** start of INFORMATION SUPPLIED **

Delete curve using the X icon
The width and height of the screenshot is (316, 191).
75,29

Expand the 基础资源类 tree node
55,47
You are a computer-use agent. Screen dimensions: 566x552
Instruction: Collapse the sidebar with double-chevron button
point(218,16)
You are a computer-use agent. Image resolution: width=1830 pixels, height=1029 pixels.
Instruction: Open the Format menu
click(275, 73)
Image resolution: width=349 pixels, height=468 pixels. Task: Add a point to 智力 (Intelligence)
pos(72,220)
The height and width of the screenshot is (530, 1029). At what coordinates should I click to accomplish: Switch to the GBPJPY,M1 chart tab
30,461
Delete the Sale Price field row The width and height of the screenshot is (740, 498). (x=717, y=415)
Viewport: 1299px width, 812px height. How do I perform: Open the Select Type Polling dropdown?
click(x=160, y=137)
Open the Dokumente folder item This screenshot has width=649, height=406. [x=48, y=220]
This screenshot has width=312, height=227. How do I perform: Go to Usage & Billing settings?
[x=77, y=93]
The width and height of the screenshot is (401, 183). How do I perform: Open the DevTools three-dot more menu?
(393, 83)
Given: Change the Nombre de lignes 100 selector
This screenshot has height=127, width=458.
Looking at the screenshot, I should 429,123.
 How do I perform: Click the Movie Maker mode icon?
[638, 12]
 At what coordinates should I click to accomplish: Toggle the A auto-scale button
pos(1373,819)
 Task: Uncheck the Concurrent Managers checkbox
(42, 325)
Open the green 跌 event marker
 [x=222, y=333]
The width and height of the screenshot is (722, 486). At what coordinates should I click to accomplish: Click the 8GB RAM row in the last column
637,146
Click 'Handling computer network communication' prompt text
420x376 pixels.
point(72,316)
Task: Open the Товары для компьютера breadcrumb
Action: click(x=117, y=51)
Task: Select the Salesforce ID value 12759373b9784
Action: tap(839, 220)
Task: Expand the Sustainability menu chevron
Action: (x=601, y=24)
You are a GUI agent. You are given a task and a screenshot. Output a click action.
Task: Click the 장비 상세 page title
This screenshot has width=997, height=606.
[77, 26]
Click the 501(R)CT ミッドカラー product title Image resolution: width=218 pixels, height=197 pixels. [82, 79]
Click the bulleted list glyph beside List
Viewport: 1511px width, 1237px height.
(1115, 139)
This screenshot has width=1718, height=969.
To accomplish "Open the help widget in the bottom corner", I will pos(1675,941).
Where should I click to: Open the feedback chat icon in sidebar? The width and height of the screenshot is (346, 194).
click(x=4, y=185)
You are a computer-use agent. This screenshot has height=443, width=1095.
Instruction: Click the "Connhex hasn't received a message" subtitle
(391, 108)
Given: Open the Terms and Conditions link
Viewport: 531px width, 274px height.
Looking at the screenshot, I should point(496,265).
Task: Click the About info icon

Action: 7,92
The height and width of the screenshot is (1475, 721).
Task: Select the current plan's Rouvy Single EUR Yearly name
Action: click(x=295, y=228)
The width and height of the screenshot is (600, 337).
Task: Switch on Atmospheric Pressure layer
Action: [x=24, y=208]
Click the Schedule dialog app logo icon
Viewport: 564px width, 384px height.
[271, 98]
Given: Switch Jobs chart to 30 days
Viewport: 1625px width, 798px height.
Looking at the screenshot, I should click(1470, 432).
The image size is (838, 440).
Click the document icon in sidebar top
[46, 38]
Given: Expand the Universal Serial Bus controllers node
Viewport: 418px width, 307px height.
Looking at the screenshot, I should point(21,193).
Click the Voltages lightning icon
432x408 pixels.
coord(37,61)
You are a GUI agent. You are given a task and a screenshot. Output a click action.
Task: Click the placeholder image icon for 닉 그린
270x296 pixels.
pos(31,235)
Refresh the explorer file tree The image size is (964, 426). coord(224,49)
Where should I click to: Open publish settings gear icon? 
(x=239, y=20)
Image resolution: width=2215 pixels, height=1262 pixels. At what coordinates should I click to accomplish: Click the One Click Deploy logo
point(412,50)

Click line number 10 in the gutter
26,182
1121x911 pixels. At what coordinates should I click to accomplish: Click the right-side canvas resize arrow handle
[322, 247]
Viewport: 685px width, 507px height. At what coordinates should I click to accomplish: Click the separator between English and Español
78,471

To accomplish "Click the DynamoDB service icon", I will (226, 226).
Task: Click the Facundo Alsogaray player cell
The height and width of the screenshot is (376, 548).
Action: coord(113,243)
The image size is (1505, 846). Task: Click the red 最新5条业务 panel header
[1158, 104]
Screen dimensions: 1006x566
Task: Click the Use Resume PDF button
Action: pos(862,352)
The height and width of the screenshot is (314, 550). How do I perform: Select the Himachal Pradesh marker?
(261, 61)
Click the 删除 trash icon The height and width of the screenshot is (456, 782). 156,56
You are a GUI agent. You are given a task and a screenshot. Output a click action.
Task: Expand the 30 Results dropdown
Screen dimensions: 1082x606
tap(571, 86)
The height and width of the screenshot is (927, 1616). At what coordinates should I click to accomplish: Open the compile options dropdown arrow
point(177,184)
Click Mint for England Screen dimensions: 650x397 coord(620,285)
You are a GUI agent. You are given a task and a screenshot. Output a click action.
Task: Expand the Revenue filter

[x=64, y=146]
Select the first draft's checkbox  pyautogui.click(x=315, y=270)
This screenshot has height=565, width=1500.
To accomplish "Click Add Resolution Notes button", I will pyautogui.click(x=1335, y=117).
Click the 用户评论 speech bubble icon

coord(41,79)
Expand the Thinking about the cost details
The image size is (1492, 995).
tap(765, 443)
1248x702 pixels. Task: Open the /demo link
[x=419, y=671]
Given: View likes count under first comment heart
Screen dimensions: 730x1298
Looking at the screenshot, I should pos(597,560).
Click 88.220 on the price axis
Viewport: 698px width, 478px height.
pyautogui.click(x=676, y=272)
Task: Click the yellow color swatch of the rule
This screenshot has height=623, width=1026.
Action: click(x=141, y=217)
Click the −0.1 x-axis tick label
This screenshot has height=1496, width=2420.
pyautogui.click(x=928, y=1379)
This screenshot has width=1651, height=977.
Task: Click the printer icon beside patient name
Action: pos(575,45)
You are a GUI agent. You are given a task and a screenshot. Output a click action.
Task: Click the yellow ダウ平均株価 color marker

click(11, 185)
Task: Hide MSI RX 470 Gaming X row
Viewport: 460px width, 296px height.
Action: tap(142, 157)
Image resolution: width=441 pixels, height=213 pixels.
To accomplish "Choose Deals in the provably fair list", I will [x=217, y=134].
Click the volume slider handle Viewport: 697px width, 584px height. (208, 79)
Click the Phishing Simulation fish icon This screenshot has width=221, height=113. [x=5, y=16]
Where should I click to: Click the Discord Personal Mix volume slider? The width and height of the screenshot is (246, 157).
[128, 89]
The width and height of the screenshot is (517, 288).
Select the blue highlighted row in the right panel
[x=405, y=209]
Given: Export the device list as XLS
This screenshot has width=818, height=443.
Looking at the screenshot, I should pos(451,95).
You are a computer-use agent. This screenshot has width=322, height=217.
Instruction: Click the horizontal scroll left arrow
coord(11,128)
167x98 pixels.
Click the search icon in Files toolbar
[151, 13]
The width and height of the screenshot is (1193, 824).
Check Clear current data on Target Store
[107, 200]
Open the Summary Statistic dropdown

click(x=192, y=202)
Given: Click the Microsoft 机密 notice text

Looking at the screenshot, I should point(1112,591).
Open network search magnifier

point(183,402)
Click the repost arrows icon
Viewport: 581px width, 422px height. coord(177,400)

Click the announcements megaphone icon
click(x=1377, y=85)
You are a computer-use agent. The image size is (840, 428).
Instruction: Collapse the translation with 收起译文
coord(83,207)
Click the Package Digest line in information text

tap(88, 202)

** end of INFORMATION SUPPLIED **

WRITTEN PROBLEM: Repeat word for word every line of the items from the one containing "Click the −0.1 x-axis tick label" down to the one containing "Action: tap(142, 157)", both included.

RESPONSE:
Click the −0.1 x-axis tick label
This screenshot has height=1496, width=2420.
pyautogui.click(x=928, y=1379)
This screenshot has width=1651, height=977.
Task: Click the printer icon beside patient name
Action: pos(575,45)
You are a GUI agent. You are given a task and a screenshot. Output a click action.
Task: Click the yellow ダウ平均株価 color marker

click(11, 185)
Task: Hide MSI RX 470 Gaming X row
Viewport: 460px width, 296px height.
Action: tap(142, 157)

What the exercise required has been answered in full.